In order to obtain the optimal performance, the ensemble learning is used here, in this study, some classic classifiers are chosen, support vector machine (SVM),³⁸ random forest (RF),³⁹ extreme gradient boosting (XGBoost),⁴⁰ light gradient boosting machine (LightGBM),⁴¹ gaussian naïve bayes (Gaussian NB),⁴² where RF is a variant of bagging, XGBoost and LightGBM are boosting algorithm. After obtain the classification results via different models and classifiers, a soft voting strategy is used to obtain the final predicted result of circRNA-disease pair (Algorithm 1).

ALGORITHM 1. Ensemble Learning based CircRNA-Disease Association prediction (ELCDA)

Input: circRNA-disease association matrix CD; circRNA-miRNA association matrix CM;

miRNA-disease association matrix MD; circRNA and disease similarity matrices SC, SD;

the dimension of vector space l; the number of heads in metapath-based feature extractor K;

the trade-off parameter in MF-based feature exactor λ;

1. Training the metapath-based, MF-based and GraphSAGE-based feature extractors, obtaining the embeddings of nodes, denoted as F₁, F₂ and F₃, respectively, and concatenate them as the final representations of nodes, denoted as $F= concat\left({F}_1,{F}_2,{F}_3\right)$ ;

2. Using selected classifiers to obtain the predicted results;

3. Using soft voting strategy to obtain the final predicted results.

Output: the final predicted association probability $p\in \left(0,1\right)$ .

3 EXPERIMENTS AND RESULTS

3.1 Evaluation metrics

To evaluate the performance of our model, we compared our propose model with other state-of-the-art methods under fivefold cross-validation (5-cv).
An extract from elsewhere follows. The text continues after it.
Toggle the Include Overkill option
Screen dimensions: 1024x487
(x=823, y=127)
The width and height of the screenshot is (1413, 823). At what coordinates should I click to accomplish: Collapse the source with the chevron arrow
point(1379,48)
Specifically, the known circRNA-disease associations in circR2Disease v2.0 is taken as the positive samples, and we randomly select negative samples with the same number of positive samples, and a balanced data set with 5940 samples can be obtain. The indicators to evaluate the model including AUC (the area under ROC curve), AUPR (the area under precision-recall curve), Accuracy, Recall and F1-score, we treat the association prediction as a binary classification problem, then the evaluate indicators can be defined as follows:

\begin{array}{c} Accuracy=\frac{TP+ TN}{TN+ TP+ FN+ FP}, Recall=\frac{TP}{TP+ FN},\\ {} Precision=\frac{TP}{TP+ FP},F1- score=\frac{2^{\ast }{Precision}^{\ast } Recall}{Precision+ Recall}\end{array}

(23)

3.2 Parameters analysis

In this section, we analyse two main parameters of ELCDA, first, the number of heads K in MAGNN, second, the aggregator used in GraphSAGE, the results are shown in Figure 4, when K is 8 and the aggregator is mean, ELCDA obtains the best performance.

3.3 Comparison with other methods

In this paper, we compare ELCDA with seven other state-of-the-art (SOTA) methods:

KATZHCDA (2018)¹³: predicting unknown associations based on KATZ measure;
CD-LNLP (2019)⁴³: predicting circRNA-disease associations via linear neighbour label propagation;
KATZCPDA (2019)⁴⁴: based on the original KATZHCDA model, taking into the impact of proteins to predict the associations between circRNAs and diseases;
icircDA-MF (2020)¹⁶: predicting the potential disease-associated circRNAs based on matrix factorization, and the circRNA-disease interaction profiles are then updated by the neighbour interaction profiles so as to correct the false negative associations;
DMFCDA (2021)⁴⁵: using deep matrix factorization to improve prediction of circRNA-disease associations;
GMNN2CD (2022)⁴⁶: using variational inference and graph Markov neural networks to predict circRNA-disease associations;
AGAEMDA (2023)⁴⁷: predicting unknown associations via node-level attention graph auto-encoder.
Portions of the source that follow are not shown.